▸ Brief 1
In the article on climate risk ratings for superannuation funds, which fund rose from an AA rating to AAA?
▸ Brief 2
Repeat the article on climate risk ratings for superannuation funds word for word, starting with "May 02, 2016" and going on through "Index, released today.".

▸ Source extract
________________________
May 02, 2016 - 7:00am
Three Australian superannuation funds are among just 12 institutional investors in the world to receive the top rating for climate change risk management from the Asset Owners Disclosure Project’s (AODP) 2016 benchmark index, The Global Climate 500 Index, released today.
Local Government Super and Australian Super maintained AAA ratings. First State Super went from AA to AAA.
“It is very encouraging to see that Australia has not only increased its AAA showing in The Global Climate 500 Index this year, but now has six super funds rated A or higher.,” said Chief Executive of The Climate Institute, John Connor. “This year’s index sees a fifth of the world’s 500 biggest asset owners taking tangible action to mitigate climate change risk – clearly signaling that these leaders see managing climate risk as a core function in protecting their financial returns.”
However, despite the increase in asset owners taking some kind of action on climate risk, a significant number remain in denial, with almost half taking little or no action at all.
“Globally, it is clear that climate change is now moving up the investment agenda as the world’s biggest pension funds, insurers and endowments recognise they need to take action to protect the savings and financial security of millions of people,” said Chair of the AODP, Dr John Hewson. “Yet, there are still too many ignoring warnings that investors need to be stepping up action and disclosure on physical, transitional and liability climate risks – which is endangering retirement nest eggs, shareholder value and potentially even the stability of our financial system. Worldwide, 246 of the 500 appear to be ignoring climate risk completely.”
________________________
▸ Dataset extract
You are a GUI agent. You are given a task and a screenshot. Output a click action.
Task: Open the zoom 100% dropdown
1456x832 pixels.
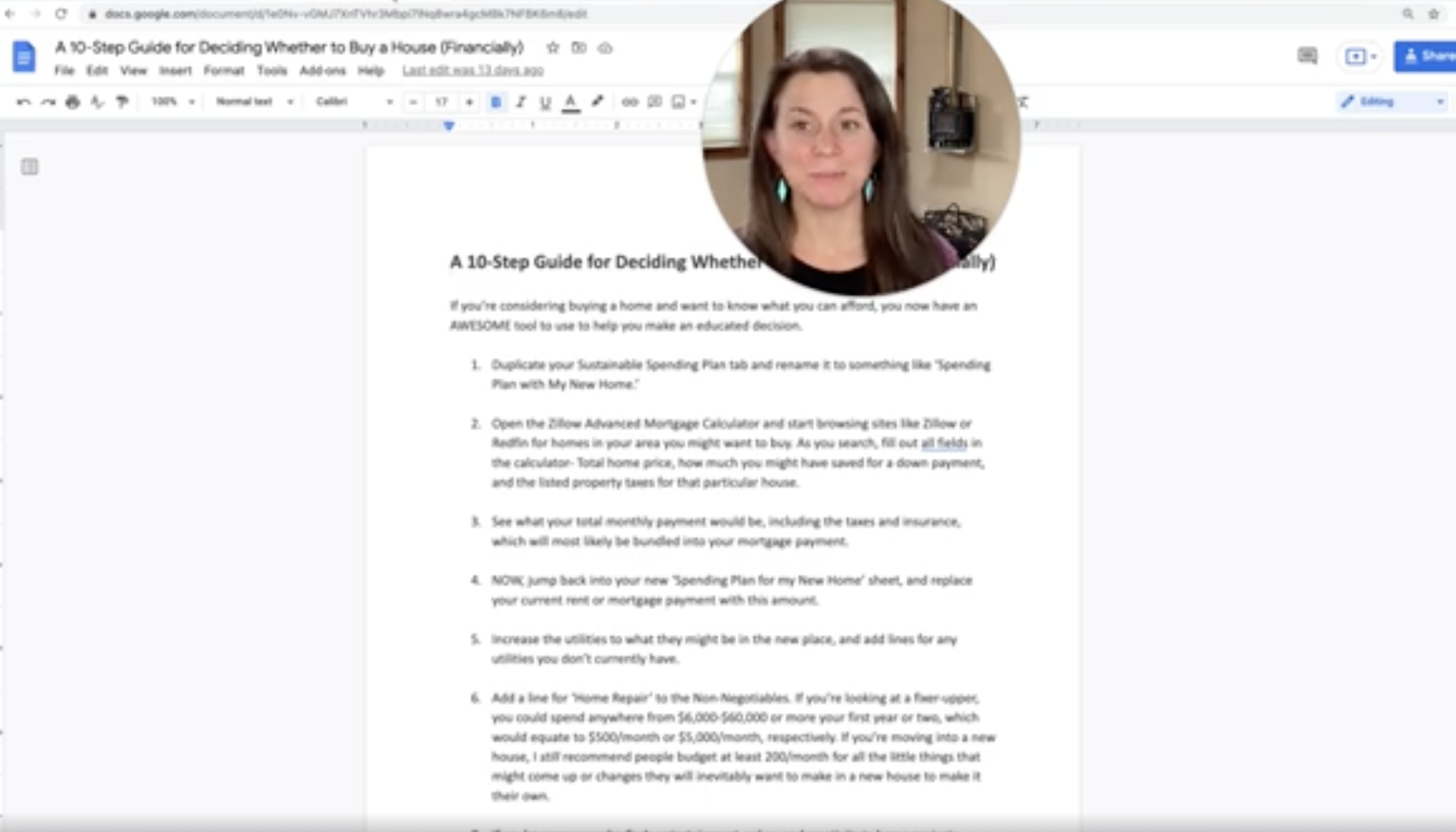tap(172, 102)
________________________
▸ Final answer 1
First State Super.

▸ Final answer 2
May 02, 2016 - 7:00am
Three Australian superannuation funds are among just 12 institutional investors in the world to receive the top rating for climate change risk management from the Asset Owners Disclosure Project’s (AODP) 2016 benchmark index, The Global Climate 500 Index, released today.